Task objective: Where does the string "logo" occur in the records below? Copy every line that holds it.

Records for the exercise:
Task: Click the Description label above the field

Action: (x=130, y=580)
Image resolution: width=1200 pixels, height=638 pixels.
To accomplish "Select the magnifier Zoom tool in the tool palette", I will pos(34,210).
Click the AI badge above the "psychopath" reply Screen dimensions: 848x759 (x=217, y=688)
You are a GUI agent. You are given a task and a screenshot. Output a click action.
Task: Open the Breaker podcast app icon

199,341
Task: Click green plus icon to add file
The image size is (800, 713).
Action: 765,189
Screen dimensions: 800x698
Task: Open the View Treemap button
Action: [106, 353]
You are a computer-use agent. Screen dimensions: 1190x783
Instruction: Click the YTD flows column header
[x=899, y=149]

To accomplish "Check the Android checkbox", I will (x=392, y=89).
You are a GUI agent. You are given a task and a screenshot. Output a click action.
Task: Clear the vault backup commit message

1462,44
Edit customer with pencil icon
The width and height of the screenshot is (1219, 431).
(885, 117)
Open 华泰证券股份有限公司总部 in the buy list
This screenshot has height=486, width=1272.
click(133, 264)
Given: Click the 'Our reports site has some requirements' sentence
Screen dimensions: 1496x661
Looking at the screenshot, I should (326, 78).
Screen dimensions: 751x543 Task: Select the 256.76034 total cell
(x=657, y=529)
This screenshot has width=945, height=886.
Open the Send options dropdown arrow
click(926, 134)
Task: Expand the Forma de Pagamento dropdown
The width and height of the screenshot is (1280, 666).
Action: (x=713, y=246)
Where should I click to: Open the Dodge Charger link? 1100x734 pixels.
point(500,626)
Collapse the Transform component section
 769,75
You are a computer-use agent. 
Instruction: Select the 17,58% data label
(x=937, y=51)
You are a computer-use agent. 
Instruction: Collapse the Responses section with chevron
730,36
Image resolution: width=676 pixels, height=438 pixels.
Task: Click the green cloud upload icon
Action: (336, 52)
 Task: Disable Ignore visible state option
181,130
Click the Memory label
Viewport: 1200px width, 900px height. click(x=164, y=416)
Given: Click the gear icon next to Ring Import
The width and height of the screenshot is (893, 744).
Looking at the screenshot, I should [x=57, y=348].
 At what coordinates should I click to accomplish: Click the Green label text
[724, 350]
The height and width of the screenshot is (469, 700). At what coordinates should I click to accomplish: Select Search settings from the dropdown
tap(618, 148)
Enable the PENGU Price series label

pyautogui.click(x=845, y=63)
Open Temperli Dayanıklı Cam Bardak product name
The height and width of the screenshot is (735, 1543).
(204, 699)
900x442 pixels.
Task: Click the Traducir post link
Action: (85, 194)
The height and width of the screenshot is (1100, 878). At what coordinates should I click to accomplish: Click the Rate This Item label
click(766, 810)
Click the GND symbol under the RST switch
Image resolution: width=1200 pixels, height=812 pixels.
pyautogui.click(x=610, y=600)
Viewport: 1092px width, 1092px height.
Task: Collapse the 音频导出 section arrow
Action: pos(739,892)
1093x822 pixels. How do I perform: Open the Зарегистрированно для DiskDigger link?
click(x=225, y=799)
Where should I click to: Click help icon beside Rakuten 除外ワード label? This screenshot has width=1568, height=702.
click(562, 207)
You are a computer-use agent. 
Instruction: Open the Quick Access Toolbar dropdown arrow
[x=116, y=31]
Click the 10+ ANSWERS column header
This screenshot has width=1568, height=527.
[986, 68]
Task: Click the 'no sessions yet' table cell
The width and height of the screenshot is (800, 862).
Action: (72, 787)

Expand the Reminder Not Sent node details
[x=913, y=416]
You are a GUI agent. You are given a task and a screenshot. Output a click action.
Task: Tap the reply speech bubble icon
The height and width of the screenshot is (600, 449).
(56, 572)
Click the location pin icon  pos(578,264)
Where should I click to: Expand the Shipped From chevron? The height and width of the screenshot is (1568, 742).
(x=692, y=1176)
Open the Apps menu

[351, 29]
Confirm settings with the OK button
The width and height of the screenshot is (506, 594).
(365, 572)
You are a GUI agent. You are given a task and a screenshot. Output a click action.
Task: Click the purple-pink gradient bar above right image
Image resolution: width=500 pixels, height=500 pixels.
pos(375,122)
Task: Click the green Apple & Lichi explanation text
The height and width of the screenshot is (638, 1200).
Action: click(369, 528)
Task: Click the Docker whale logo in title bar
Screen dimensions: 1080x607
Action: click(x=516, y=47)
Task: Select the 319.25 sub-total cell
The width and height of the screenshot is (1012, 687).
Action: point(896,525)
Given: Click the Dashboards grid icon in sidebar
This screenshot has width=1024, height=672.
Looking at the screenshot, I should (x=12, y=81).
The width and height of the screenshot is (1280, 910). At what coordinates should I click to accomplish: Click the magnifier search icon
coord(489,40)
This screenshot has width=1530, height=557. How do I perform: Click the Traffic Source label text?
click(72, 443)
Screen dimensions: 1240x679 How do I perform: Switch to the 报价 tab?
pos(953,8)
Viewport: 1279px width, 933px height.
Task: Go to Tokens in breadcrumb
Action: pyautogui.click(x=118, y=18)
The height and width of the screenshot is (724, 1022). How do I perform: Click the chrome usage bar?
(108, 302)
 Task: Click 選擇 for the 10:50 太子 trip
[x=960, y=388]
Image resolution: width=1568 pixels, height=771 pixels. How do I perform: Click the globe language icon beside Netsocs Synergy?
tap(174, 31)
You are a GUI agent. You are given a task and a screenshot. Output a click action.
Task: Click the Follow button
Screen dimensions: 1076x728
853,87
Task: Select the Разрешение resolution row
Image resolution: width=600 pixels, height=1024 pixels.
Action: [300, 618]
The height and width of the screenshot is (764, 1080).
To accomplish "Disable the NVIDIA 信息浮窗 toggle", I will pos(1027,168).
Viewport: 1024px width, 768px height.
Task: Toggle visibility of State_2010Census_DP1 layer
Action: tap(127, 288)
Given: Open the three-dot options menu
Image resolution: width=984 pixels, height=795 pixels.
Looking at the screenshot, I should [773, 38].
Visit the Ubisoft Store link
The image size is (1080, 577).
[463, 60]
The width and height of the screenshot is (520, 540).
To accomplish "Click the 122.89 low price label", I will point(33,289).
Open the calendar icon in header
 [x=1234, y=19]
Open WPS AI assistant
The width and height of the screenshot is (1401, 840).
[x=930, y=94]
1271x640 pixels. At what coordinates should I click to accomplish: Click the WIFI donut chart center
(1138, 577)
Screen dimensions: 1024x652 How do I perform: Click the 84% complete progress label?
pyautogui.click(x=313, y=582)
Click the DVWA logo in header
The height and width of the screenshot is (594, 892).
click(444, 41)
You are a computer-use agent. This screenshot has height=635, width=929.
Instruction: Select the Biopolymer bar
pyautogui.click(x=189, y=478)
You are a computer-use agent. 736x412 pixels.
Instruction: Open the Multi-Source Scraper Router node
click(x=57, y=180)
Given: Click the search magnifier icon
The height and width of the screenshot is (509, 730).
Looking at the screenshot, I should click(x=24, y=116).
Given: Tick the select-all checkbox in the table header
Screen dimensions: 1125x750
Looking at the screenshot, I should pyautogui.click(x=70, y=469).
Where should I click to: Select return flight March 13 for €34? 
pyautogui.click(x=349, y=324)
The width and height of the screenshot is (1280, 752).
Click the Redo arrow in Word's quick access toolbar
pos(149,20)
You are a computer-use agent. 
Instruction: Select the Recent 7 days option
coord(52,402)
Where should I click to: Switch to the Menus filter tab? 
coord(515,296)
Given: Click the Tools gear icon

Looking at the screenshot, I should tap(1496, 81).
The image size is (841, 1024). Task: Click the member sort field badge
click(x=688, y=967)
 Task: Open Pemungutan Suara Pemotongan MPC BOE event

Task answer:
Task: Click the Docker whale logo in title bar
Click the DVWA logo in header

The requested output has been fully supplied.